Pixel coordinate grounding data
########
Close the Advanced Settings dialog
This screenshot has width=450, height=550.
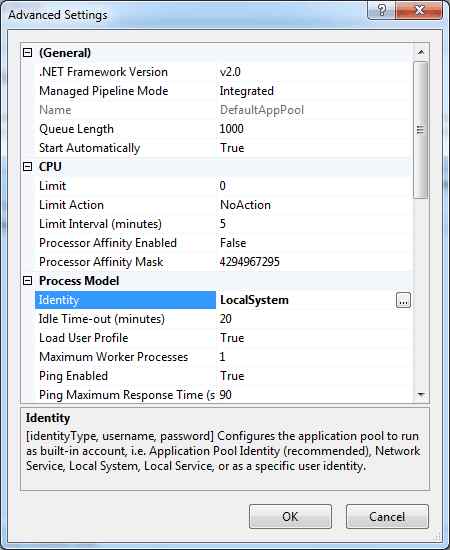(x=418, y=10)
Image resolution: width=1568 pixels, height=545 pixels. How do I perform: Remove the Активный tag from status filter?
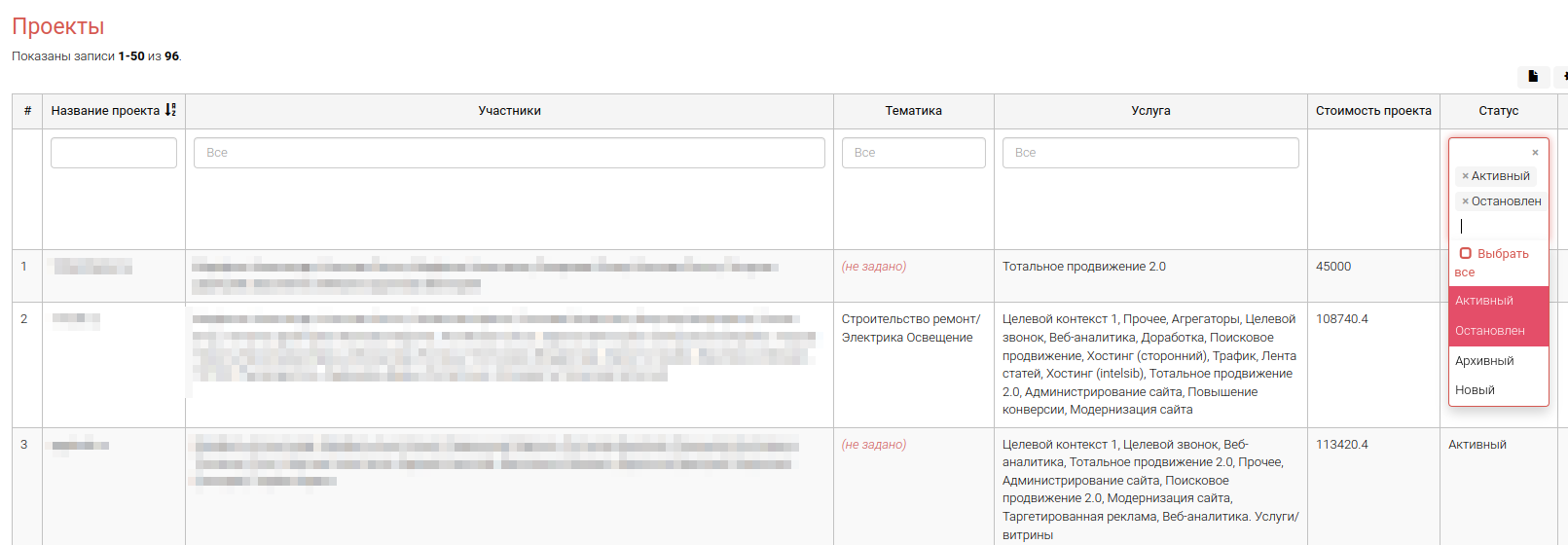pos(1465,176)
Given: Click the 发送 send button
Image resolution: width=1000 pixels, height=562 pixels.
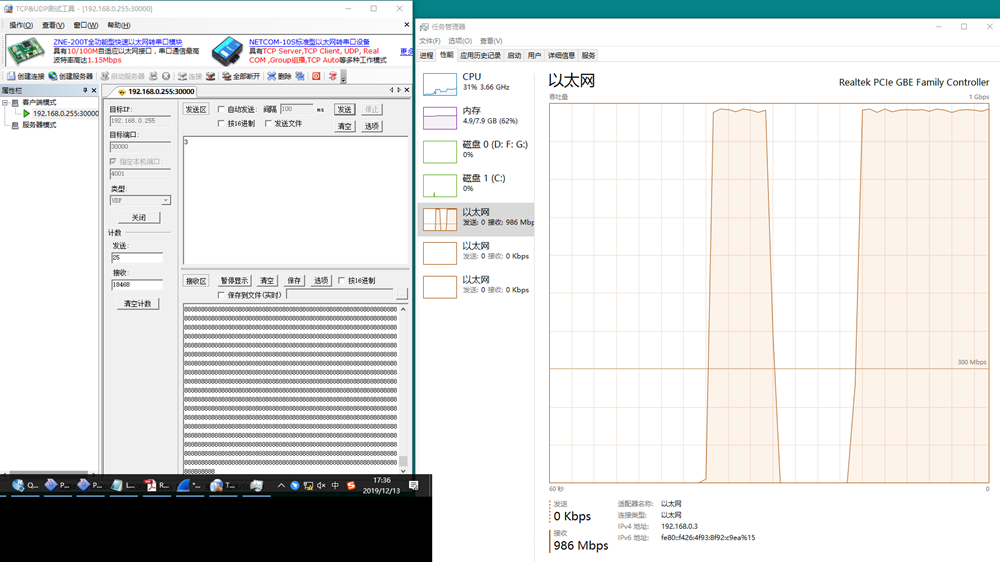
########
● **What the task asks**
Print the records again exactly, pictures excluded.

● **Final answer**
Close the Advanced Settings dialog
This screenshot has width=450, height=550.
(x=418, y=10)
Image resolution: width=1568 pixels, height=545 pixels. How do I perform: Remove the Активный tag from status filter?
pos(1465,176)
Given: Click the 发送 send button
Image resolution: width=1000 pixels, height=562 pixels.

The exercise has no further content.